Records excerpted from a collection:
# # # # #

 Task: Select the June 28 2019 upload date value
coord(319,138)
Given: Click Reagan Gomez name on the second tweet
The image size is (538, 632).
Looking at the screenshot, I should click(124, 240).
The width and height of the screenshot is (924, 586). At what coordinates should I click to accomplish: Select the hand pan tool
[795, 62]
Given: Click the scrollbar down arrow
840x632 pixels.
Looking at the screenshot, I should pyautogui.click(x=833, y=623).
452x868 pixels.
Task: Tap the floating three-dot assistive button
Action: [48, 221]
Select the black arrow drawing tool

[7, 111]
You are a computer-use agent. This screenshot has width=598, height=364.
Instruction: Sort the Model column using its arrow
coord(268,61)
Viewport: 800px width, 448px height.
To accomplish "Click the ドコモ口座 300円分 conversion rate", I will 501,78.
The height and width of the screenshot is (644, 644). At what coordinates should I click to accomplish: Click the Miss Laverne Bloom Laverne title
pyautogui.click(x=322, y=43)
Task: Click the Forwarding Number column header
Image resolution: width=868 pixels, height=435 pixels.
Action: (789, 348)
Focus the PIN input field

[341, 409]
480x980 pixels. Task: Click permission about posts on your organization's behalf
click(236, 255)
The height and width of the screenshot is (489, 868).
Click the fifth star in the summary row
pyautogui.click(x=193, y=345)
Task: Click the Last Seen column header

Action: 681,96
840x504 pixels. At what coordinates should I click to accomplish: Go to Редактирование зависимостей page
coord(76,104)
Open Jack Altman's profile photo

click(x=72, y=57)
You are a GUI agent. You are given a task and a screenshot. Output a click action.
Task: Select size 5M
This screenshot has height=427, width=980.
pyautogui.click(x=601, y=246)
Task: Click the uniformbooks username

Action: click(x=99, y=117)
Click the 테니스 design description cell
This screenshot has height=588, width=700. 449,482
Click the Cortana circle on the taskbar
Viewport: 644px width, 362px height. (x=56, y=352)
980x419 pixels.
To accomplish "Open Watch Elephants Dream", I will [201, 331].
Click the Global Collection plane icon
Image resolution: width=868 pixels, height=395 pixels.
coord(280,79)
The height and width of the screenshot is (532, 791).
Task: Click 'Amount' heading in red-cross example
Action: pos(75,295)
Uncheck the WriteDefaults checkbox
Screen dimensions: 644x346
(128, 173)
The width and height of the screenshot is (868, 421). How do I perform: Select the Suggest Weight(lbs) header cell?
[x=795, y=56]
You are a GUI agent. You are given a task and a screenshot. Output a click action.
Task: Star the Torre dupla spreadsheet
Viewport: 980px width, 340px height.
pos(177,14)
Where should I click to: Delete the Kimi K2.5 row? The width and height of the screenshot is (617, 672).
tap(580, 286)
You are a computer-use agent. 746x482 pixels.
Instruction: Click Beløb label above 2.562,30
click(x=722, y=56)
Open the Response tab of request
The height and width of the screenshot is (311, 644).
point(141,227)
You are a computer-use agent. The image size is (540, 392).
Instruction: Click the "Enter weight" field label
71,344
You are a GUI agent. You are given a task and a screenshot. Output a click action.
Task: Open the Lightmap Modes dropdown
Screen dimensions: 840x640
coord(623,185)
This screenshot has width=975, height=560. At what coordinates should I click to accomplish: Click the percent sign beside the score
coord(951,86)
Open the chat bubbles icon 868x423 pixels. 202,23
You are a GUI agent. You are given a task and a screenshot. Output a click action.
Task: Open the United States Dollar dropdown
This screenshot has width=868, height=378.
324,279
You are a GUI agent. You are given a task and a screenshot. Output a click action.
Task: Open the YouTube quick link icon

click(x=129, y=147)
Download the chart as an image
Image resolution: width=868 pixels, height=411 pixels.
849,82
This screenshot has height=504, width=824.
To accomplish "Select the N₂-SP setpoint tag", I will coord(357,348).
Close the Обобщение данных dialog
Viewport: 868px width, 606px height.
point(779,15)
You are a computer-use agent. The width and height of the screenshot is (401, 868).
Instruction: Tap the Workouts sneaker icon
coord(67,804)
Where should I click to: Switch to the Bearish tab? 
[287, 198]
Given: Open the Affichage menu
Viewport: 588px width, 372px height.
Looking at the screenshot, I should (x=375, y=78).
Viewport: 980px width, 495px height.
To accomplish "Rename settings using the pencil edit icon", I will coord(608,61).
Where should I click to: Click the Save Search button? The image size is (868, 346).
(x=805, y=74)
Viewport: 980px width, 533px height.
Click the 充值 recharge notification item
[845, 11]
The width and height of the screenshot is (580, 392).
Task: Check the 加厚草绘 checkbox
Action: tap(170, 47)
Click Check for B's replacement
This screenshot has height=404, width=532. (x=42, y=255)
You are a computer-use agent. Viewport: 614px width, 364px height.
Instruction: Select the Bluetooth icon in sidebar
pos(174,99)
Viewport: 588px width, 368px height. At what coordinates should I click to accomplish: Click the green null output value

# # # # #

§ **Problem**
Give every entry once more, exactly as it reads.

§ **Result of the exercise**
 Task: Select the June 28 2019 upload date value
coord(319,138)
Given: Click Reagan Gomez name on the second tweet
The image size is (538, 632).
Looking at the screenshot, I should click(124, 240).
The width and height of the screenshot is (924, 586). At what coordinates should I click to accomplish: Select the hand pan tool
[795, 62]
Given: Click the scrollbar down arrow
840x632 pixels.
Looking at the screenshot, I should pyautogui.click(x=833, y=623).
452x868 pixels.
Task: Tap the floating three-dot assistive button
Action: [48, 221]
Select the black arrow drawing tool

[7, 111]
You are a computer-use agent. This screenshot has width=598, height=364.
Instruction: Sort the Model column using its arrow
coord(268,61)
Viewport: 800px width, 448px height.
To accomplish "Click the ドコモ口座 300円分 conversion rate", I will 501,78.
The height and width of the screenshot is (644, 644). At what coordinates should I click to accomplish: Click the Miss Laverne Bloom Laverne title
pyautogui.click(x=322, y=43)
Task: Click the Forwarding Number column header
Image resolution: width=868 pixels, height=435 pixels.
Action: (789, 348)
Focus the PIN input field

[341, 409]
480x980 pixels. Task: Click permission about posts on your organization's behalf
click(236, 255)
The height and width of the screenshot is (489, 868).
Click the fifth star in the summary row
pyautogui.click(x=193, y=345)
Task: Click the Last Seen column header

Action: 681,96
840x504 pixels. At what coordinates should I click to accomplish: Go to Редактирование зависимостей page
coord(76,104)
Open Jack Altman's profile photo

click(x=72, y=57)
You are a GUI agent. You are given a task and a screenshot. Output a click action.
Task: Select size 5M
This screenshot has height=427, width=980.
pyautogui.click(x=601, y=246)
Task: Click the uniformbooks username

Action: click(x=99, y=117)
Click the 테니스 design description cell
This screenshot has height=588, width=700. 449,482
Click the Cortana circle on the taskbar
Viewport: 644px width, 362px height. (x=56, y=352)
980x419 pixels.
To accomplish "Open Watch Elephants Dream", I will [201, 331].
Click the Global Collection plane icon
Image resolution: width=868 pixels, height=395 pixels.
coord(280,79)
The height and width of the screenshot is (532, 791).
Task: Click 'Amount' heading in red-cross example
Action: pos(75,295)
Uncheck the WriteDefaults checkbox
Screen dimensions: 644x346
(128, 173)
The width and height of the screenshot is (868, 421). How do I perform: Select the Suggest Weight(lbs) header cell?
[x=795, y=56]
You are a GUI agent. You are given a task and a screenshot. Output a click action.
Task: Star the Torre dupla spreadsheet
Viewport: 980px width, 340px height.
pos(177,14)
Where should I click to: Delete the Kimi K2.5 row? The width and height of the screenshot is (617, 672).
tap(580, 286)
You are a computer-use agent. 746x482 pixels.
Instruction: Click Beløb label above 2.562,30
click(x=722, y=56)
Open the Response tab of request
The height and width of the screenshot is (311, 644).
point(141,227)
You are a computer-use agent. The image size is (540, 392).
Instruction: Click the "Enter weight" field label
71,344
You are a GUI agent. You are given a task and a screenshot. Output a click action.
Task: Open the Lightmap Modes dropdown
Screen dimensions: 840x640
coord(623,185)
This screenshot has width=975, height=560. At what coordinates should I click to accomplish: Click the percent sign beside the score
coord(951,86)
Open the chat bubbles icon 868x423 pixels. 202,23
You are a GUI agent. You are given a task and a screenshot. Output a click action.
Task: Open the United States Dollar dropdown
This screenshot has width=868, height=378.
324,279
You are a GUI agent. You are given a task and a screenshot. Output a click action.
Task: Open the YouTube quick link icon

click(x=129, y=147)
Download the chart as an image
Image resolution: width=868 pixels, height=411 pixels.
849,82
This screenshot has height=504, width=824.
To accomplish "Select the N₂-SP setpoint tag", I will coord(357,348).
Close the Обобщение данных dialog
Viewport: 868px width, 606px height.
point(779,15)
You are a computer-use agent. The width and height of the screenshot is (401, 868).
Instruction: Tap the Workouts sneaker icon
coord(67,804)
Where should I click to: Switch to the Bearish tab? 
[287, 198]
Given: Open the Affichage menu
Viewport: 588px width, 372px height.
Looking at the screenshot, I should (x=375, y=78).
Viewport: 980px width, 495px height.
To accomplish "Rename settings using the pencil edit icon", I will coord(608,61).
Where should I click to: Click the Save Search button? The image size is (868, 346).
(x=805, y=74)
Viewport: 980px width, 533px height.
Click the 充值 recharge notification item
[845, 11]
The width and height of the screenshot is (580, 392).
Task: Check the 加厚草绘 checkbox
Action: tap(170, 47)
Click Check for B's replacement
This screenshot has height=404, width=532. (x=42, y=255)
You are a computer-use agent. Viewport: 614px width, 364px height.
Instruction: Select the Bluetooth icon in sidebar
pos(174,99)
Viewport: 588px width, 368px height. At what coordinates should I click to accomplish: Click the green null output value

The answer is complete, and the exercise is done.